EXERCISE GOAL:
When you reach the line that contains "This screenshot has width=868, height=616.", set down that line and every one after it through the end of the records, exactly as written and with no pictures.

DATA EXCERPTS: Begin

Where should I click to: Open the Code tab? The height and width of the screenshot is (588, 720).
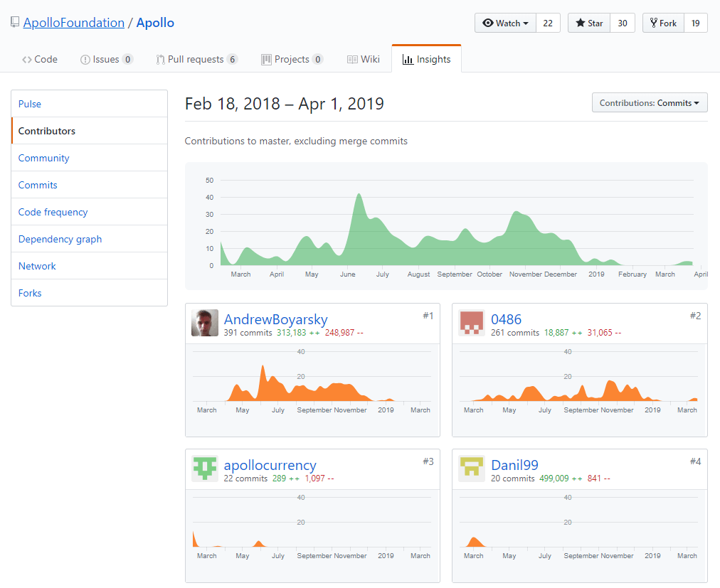click(40, 60)
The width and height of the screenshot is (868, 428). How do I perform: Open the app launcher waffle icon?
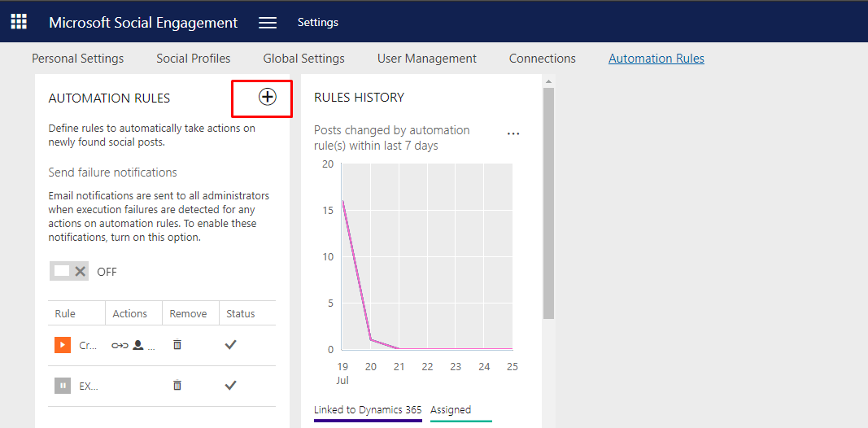coord(18,21)
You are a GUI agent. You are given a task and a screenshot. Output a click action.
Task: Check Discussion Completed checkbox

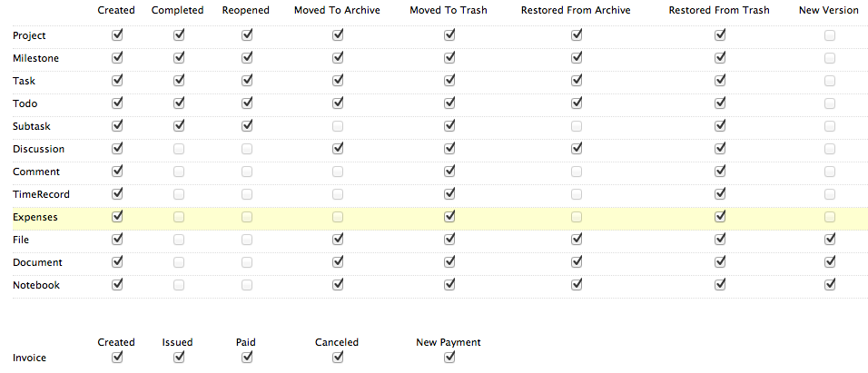click(x=179, y=149)
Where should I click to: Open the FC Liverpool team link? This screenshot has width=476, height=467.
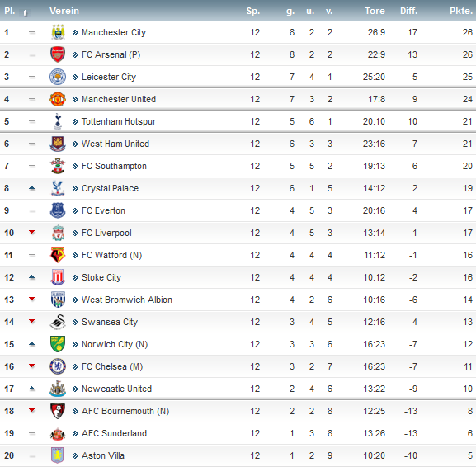point(106,233)
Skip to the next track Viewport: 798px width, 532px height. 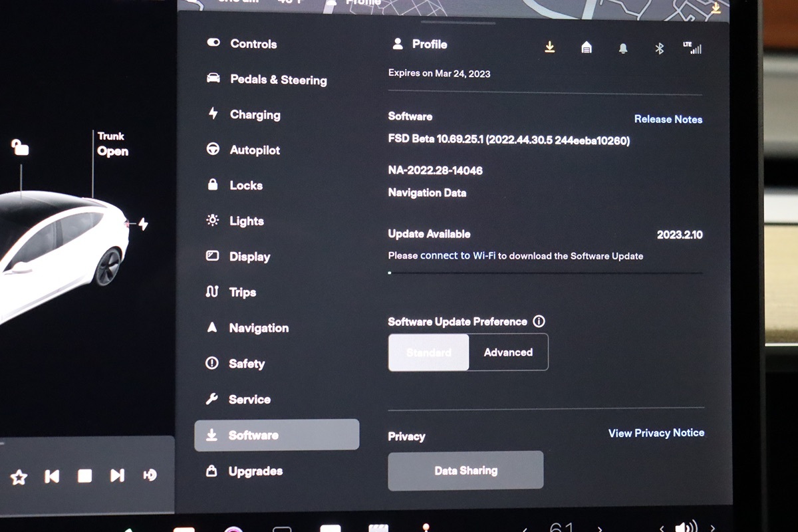(x=117, y=475)
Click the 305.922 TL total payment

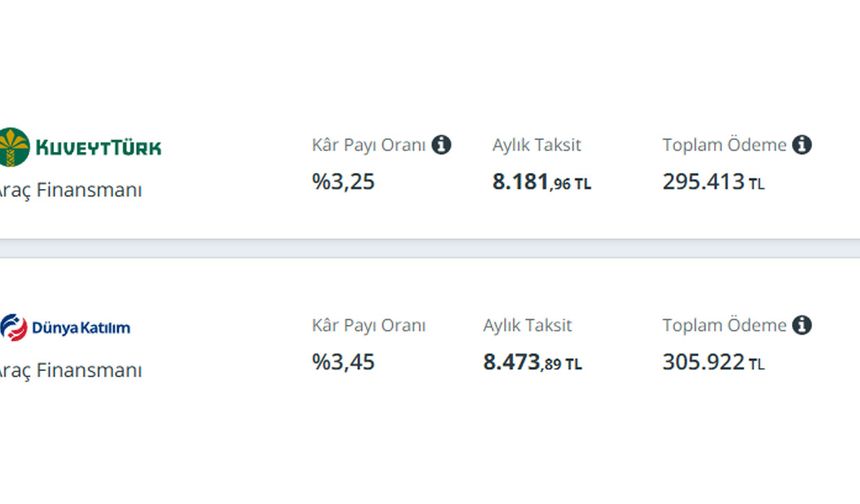coord(714,362)
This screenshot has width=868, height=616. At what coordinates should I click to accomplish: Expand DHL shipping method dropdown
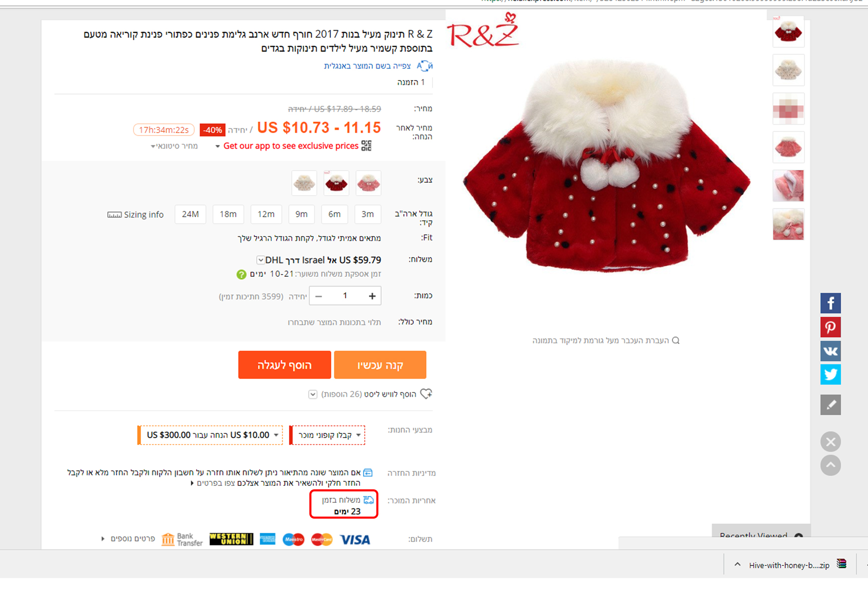coord(260,260)
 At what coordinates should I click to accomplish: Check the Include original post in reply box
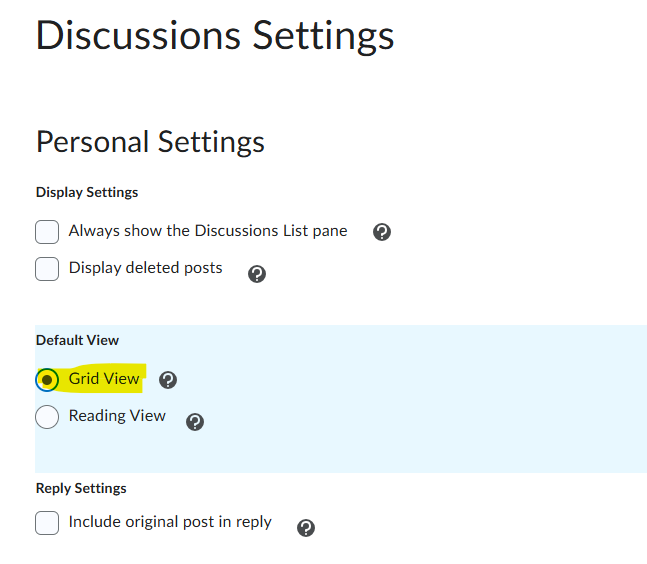(x=47, y=522)
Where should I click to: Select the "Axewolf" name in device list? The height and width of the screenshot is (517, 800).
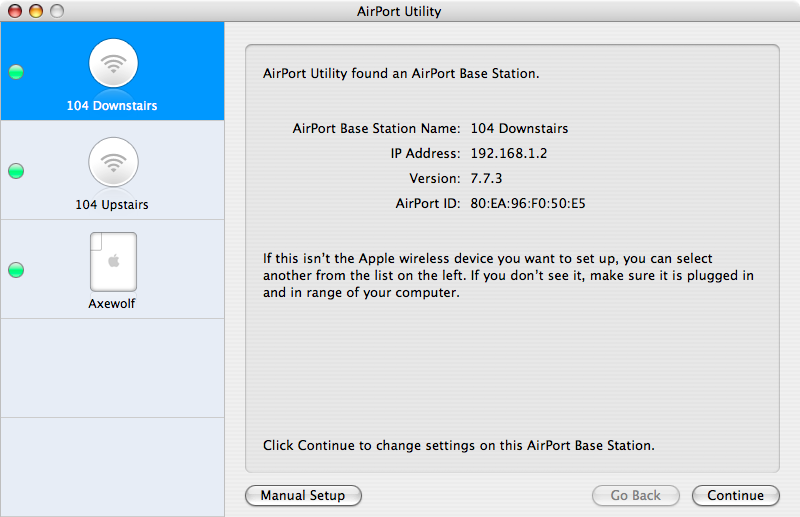tap(112, 303)
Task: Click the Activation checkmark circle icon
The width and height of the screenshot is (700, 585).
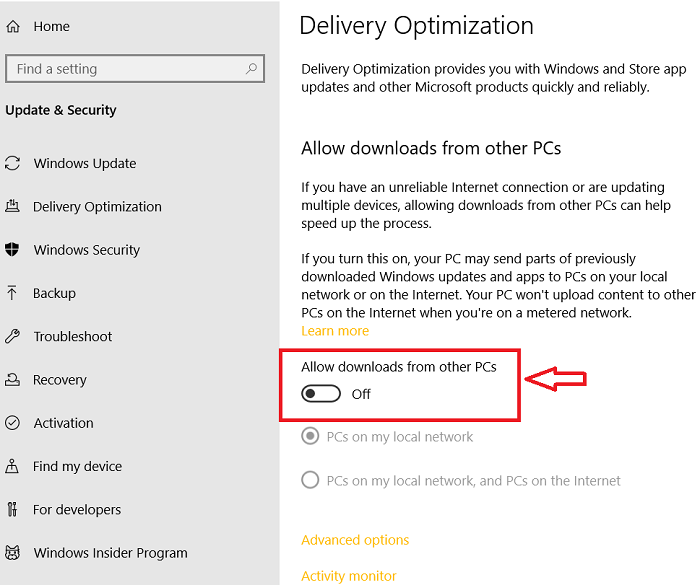Action: click(x=12, y=422)
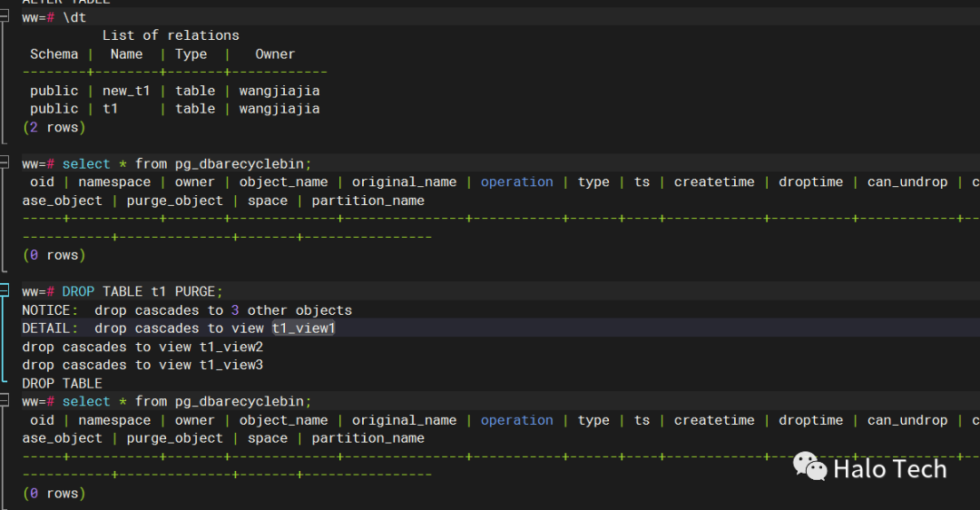Click the WeChat logo in the watermark

[809, 466]
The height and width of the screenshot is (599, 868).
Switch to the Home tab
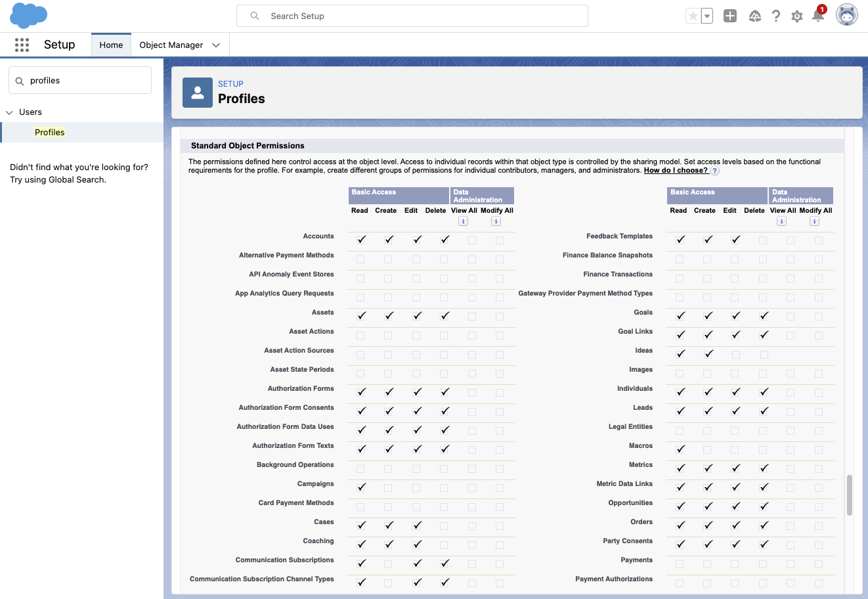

DATA EXCERPTS: End

EXERCISE ANSWER:
This screenshot has width=868, height=616. At what coordinates should I click to accomplish: Expand DHL shipping method dropdown
coord(260,260)
 At what coordinates should I click to accomplish: Check the Include original post in reply box
(x=47, y=522)
Where should I click to: Select the "Axewolf" name in device list? The height and width of the screenshot is (517, 800).
tap(112, 303)
Task: Click the Activation checkmark circle icon
The width and height of the screenshot is (700, 585).
Action: click(x=12, y=422)
Click the WeChat logo in the watermark

[809, 466]
The height and width of the screenshot is (599, 868).
Switch to the Home tab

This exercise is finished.